Knowledge Modes: Classic vs Dynamic

Knowledge can operate in two modes, each with different performance characteristics: Classic Mode:
  • Knowledge performs query rewrite, search, and answer generation
  • Returns a complete answer to the agent
  • Latency: Higher (includes query rewrite + search + answer generation)
  • Use case: When you want consistent, pre-formatted answers
Dynamic Mode (Recommended):
  • Knowledge returns raw search results to the agent
  • Agent processes the results and formulates its own response
  • Latency: Lower for knowledge retrieval
  • Use case: When agent needs flexibility to interpret and combine results
Performance Comparison:
AspectClassic ModeDynamic Mode
Knowledge executionSlower (query rewrite + search + answer generation)Faster (search only)
Agent processingMinimal (receives answer)More (interprets results)
Total latencyHigherVariable (depends on agent processing)
FlexibilityLower (fixed answer format)Higher (agent can combine/interpret)
Best forSimple Q&A, consistent answersComplex reasoning, multi-source synthesis
Recommendation: Use Dynamic mode for better performance and flexibility unless you specifically need pre-formatted answers.

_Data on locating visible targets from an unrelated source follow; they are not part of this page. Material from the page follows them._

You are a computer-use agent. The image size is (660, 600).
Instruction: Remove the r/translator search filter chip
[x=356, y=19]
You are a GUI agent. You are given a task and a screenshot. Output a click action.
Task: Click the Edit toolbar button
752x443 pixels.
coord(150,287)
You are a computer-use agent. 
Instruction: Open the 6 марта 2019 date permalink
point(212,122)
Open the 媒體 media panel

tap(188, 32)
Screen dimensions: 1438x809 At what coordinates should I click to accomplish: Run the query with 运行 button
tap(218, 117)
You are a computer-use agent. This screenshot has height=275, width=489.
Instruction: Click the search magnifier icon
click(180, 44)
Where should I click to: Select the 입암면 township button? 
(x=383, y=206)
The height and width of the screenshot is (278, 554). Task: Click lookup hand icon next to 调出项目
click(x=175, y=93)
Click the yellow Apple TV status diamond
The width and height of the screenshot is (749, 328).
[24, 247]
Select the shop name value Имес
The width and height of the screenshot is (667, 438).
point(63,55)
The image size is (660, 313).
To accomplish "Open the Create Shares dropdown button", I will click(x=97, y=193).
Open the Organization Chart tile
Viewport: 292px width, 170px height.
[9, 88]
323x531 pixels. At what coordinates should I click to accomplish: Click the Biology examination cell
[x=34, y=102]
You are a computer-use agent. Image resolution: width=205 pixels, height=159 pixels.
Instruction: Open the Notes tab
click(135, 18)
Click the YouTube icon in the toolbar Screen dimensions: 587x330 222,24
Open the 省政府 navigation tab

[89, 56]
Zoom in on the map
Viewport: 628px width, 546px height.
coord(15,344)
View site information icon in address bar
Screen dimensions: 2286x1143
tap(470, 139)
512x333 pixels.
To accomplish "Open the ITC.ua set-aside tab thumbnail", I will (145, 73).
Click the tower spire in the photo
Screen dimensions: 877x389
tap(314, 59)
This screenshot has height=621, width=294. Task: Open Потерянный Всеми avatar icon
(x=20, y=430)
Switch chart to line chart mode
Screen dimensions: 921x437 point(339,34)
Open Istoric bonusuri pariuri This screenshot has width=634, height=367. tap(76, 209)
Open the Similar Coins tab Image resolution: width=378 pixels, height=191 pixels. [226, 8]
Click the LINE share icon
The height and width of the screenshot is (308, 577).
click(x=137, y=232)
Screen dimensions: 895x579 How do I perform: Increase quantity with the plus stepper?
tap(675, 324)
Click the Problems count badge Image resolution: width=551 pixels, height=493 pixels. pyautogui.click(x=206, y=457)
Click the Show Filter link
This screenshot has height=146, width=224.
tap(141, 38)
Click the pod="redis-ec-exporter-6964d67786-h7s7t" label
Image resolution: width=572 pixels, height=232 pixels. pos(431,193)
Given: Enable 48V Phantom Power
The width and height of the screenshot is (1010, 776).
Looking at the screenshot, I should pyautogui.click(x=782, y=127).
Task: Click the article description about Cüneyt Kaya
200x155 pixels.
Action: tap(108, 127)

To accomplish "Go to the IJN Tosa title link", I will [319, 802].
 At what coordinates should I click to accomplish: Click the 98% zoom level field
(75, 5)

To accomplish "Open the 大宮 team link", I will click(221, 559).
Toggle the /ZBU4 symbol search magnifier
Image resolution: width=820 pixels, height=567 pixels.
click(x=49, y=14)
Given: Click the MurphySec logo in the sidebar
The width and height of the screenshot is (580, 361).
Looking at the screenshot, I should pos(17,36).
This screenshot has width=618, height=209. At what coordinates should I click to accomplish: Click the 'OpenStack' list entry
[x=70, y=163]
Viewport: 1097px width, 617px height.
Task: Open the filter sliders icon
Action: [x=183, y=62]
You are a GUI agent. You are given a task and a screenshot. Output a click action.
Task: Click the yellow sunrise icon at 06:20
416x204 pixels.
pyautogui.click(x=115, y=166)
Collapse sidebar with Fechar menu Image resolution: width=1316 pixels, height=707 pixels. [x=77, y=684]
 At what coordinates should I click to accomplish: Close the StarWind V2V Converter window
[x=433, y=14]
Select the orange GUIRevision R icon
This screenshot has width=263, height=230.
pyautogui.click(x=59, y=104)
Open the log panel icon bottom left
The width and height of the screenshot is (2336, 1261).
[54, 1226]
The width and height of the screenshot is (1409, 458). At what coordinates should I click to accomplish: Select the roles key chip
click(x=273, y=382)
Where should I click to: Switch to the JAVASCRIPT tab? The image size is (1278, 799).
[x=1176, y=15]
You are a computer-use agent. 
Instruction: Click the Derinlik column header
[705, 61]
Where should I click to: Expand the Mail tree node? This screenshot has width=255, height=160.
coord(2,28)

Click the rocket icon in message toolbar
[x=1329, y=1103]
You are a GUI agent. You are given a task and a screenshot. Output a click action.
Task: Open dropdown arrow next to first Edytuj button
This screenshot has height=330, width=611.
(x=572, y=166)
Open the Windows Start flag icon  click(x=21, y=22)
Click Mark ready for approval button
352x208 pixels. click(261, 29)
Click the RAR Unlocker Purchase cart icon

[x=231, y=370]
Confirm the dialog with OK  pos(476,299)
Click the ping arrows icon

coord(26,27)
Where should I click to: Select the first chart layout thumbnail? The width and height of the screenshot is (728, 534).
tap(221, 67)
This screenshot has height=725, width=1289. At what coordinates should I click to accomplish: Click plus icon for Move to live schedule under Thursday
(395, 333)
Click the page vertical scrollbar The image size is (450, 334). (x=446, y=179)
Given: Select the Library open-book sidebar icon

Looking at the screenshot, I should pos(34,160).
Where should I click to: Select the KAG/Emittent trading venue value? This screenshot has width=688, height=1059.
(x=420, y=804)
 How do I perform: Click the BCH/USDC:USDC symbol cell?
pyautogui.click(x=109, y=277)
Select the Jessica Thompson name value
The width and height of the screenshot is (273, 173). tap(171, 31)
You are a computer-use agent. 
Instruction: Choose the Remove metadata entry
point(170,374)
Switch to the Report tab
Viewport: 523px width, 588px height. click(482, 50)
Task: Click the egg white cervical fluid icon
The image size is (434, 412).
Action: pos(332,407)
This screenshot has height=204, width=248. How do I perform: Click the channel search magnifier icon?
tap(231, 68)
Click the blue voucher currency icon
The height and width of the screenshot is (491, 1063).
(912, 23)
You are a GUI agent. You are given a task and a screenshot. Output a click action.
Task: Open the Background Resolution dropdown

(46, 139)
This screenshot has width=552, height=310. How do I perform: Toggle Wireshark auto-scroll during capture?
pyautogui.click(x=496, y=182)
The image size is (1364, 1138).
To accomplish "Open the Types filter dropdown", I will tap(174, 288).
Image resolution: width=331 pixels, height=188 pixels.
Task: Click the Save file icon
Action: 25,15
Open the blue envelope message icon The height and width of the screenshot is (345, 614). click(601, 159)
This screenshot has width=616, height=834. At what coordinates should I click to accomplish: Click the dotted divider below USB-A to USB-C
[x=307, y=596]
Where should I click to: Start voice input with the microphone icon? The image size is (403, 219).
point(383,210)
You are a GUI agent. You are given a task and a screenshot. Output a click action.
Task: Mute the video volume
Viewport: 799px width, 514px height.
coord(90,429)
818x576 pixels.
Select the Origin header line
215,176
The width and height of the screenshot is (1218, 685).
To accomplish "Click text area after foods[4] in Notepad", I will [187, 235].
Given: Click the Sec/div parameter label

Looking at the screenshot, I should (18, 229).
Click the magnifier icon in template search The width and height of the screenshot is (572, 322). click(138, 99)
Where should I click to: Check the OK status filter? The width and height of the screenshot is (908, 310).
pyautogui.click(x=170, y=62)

Performance by Knowledge Sources

You can use the built-in file uploads or connect to external knowledge sources like Milvus, Elasticsearch, Astra DB, or a custom service as your knowledge source. Note: Using external knowledge sources require creating your own vector index and ingesting your data into it.

Performance Characteristics by Type

Repository TypePerformanceNetwork DependencyBest For
File UploadsVery fastManaged by wxOStatic content, quick setup, small to medium datasets
MilvusFastYesLarge-scale vector search, high-volume queries
ElasticsearchFastYesFull-text/hybrid search, structured data, complex filtering
Astra DBFastYesCloud-native deployments, managed service
Custom ServiceVariesYesSpecialized integrations, custom search logic

Repository Selection Guide

File Uploads:
  • Best for: Static content, documentation, policies, FAQs
  • Limits: 20 files per batch, 30MB total, 600 pages per file
  • Formats: .docx, .pdf, .pptx, .xlsx (25MB max), .csv, .html, .txt (5MB max)
  • Performance: Fastest option for small to medium datasets
Milvus:
  • Best for: Large-scale semantic search, high query volumes
  • Strengths: Optimized for vector similarity search, scales well
  • Consideration: Requires setup and maintenance
Elasticsearch:
  • Best for: Full-text search, hybrid search, structured content
  • Strengths: Flexible query capabilities, good for keyword and semantic search
  • Consideration: Supports custom query bodies for advanced filtering
Astra DB:
  • Best for: Cloud deployments, managed service preference
  • Strengths: Consistent performance, reduced operational overhead
  • Consideration: Cloud-native architecture
Custom Service:
  • Best for: Specialized integrations, custom search logic, unique requirements
  • Strengths: Full control over search implementation, can integrate proprietary systems
  • Consideration: Performance varies by implementation, requires custom development and maintenance

Retrieval Speed vs Quality Trade-offs

Understanding the trade-offs between speed and quality is crucial for optimizing knowledge performance. Different configurations impact both retrieval speed and answer accuracy.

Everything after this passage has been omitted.